Quien tiene valor para matar a su progenitora, que destruya también el mundo, porque la madre es el supremo universo que cada cual tiene. Es un templo sagrado y de imposible profanación para la persona normal, pero hay que admitir la teoría de que Campo Elías tenía el cerebro demente. Y el corazón yerto. Un loco desenfrenado. Un monstruo de la naturaleza, que hubiera sido el verdugo ideal para las sicopatías de Hitler, de Herodes, de Atila, de Nerón, de Duvalier, de Idi Amin, de Gadaffi…

El asesino se hubiera crecido si una bala certera no acaba con su existencia en mitad del campo de batalla –otro Vietnam fantasmal–, en que había convertido el pacífico restaurante desde donde pretendía, sin contendores, exterminar a la humanidad entera. Tal el odio con que apuntaba a sus semejantes y tal la ferocidad con que jugaba a la guerra.

Hoy todos lo condenan, lo maldicen y lo aborrecen, pero pocos se detienen a estudiar las causas de su mente desviada. Como tamaño acontecimiento sirve de pábulo para el periodismo sensacionalista, no faltan, y nunca faltarán, los enfoques enfermizos que se complacen en saborear las vísceras del monstruo. Para algunos paladares el muerto es jugoso y extraen de él, como si fuera un manjar, toda la podredumbre que destila la condición humana. Y hay quienes lo idealizan como héroe y hasta desean superar, en inconfesables y fantasiosos desvaríos, la marca criminal.

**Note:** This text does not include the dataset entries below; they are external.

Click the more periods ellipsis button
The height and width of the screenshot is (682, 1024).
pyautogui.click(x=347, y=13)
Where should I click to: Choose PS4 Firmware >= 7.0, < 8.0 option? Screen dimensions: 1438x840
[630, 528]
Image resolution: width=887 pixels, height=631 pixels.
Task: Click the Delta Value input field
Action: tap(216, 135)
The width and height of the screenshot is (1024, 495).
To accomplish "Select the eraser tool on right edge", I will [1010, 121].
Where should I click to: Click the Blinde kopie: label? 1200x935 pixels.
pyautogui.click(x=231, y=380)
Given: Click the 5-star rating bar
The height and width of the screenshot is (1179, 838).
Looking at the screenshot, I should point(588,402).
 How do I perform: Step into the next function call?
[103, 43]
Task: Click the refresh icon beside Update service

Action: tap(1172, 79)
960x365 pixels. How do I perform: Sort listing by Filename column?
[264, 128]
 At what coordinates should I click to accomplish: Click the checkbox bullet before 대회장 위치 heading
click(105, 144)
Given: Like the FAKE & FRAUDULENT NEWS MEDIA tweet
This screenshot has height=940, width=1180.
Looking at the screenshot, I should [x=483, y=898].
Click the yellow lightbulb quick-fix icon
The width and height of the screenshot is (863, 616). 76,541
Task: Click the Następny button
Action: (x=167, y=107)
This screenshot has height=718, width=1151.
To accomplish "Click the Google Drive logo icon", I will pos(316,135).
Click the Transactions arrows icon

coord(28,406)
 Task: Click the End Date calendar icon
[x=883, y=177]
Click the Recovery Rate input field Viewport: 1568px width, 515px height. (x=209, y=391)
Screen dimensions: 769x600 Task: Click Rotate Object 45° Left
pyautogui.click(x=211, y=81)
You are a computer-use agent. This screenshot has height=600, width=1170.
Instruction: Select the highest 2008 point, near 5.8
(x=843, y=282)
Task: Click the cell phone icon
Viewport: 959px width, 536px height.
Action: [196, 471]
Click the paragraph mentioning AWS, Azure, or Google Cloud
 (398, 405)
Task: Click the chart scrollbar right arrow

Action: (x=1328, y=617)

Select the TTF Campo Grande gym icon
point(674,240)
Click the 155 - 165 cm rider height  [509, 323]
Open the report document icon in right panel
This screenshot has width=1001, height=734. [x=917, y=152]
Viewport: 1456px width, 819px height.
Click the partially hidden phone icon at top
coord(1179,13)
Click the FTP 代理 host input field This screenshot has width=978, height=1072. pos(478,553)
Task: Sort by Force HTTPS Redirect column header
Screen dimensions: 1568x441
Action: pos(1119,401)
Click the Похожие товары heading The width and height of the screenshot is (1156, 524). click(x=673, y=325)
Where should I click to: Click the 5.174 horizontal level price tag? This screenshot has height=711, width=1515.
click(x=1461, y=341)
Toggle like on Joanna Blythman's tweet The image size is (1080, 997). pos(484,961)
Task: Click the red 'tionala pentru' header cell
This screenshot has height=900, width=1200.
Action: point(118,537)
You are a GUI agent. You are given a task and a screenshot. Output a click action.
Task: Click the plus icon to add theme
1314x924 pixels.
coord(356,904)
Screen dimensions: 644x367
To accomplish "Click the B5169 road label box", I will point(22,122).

Campo Elías es un producto de la sociedad. De esta sociedad que lleva en la sangre gérmenes fratricidas. De esta sociedad que incentiva sus pasiones y sus morbosidades frente a la pantalla del cine o del televisor. Consecuencia es él del hogar mal ajustado que en lugar de sembrar principios y afectos deforma la personalidad. Es, además, víctima de la guerra. Y no sólo de la de Vietnam, o la de Irán, o la de Nicaragua, o la de Colombia, sino sobre todo de la guerra alojada en la conciencia y transmitida por el odio universal.

Este sicópata de moda encarna la semblanza de una época bárbara. Campo Elías es la sociedad. Es un loco del montón que no resistió sus tensiones, estimuladas por los despotismos, los rencores, las crueldades del medio ambiente, y con cerebro enceguecido sacrificó a quienes se atravesaron en su mira tenebrosa. Se vengaba así, torpemente, de la humanidad que le había enseñado a ser perverso.

El asesino ha muerto. Un neurótico menos, pero el mundo está poblado de ellos. Colombia está grave de demencia. Por la calle, en el hogar, en el trabajo pululan infinidad de Campo Elías furiosos, listos para volarles los sesos a quienes se expongan a sus arrebatos. ¿Acaso los amos supremos del mundo no mantienen a la mano la palanca, en Estados Unidos y en Rusia, para hacer explotar este planeta desequilibrado si el hombre insiste en sus necedades?

Nadie quería hacerse cargo del cadáver hasta que un sacerdote valiente, que también fue calificado de loco e irrespetuoso con la sociedad, recordó la lección cristiana de enterrar a los muertos. Se enfrentó al dolor nacional y pronunció una plegaria silenciosa por el hombre a quien todos repudian.

La ocasión da pie para escrutar en las cavernas de la propia conciencia, en las profundidades del hombre lobo, para ver si no brotan sustancias malignas. Y recemos una oración por nosotros mismos.

Carta Conservadora, Tunja, 28 de febrero de 1987.
Revista Nivel, Ciudad de Méjico, 30 de junio de 1987.

* * *

Comentarios:

Yo no había tenido oportunidad de leer este articulo y permítame manifestar mi admiración por la forma como plasmó un hecho que conmocionó a toda la sociedad de su época, especialmente la bogotana. La forma sencilla, dúctil y hasta poética como describe el hecho y el análisis certero que hace de la persona que lo cometió, dan cuenta de su habilidad como escritor. Al  leer el artículo me trasladé en el tiempo hasta la fecha en que ocurrieron los hechos y pude apreciar con claridad, sólo hasta ahora y por su escrito, que este señor tenía profundamente trastornada su mente y que sólo así uno se puede explicar cómo un ser humano llega a cometer un acto tan abominable. Pedro Galvis Castillo, Bogotá, 13-VIII-2010.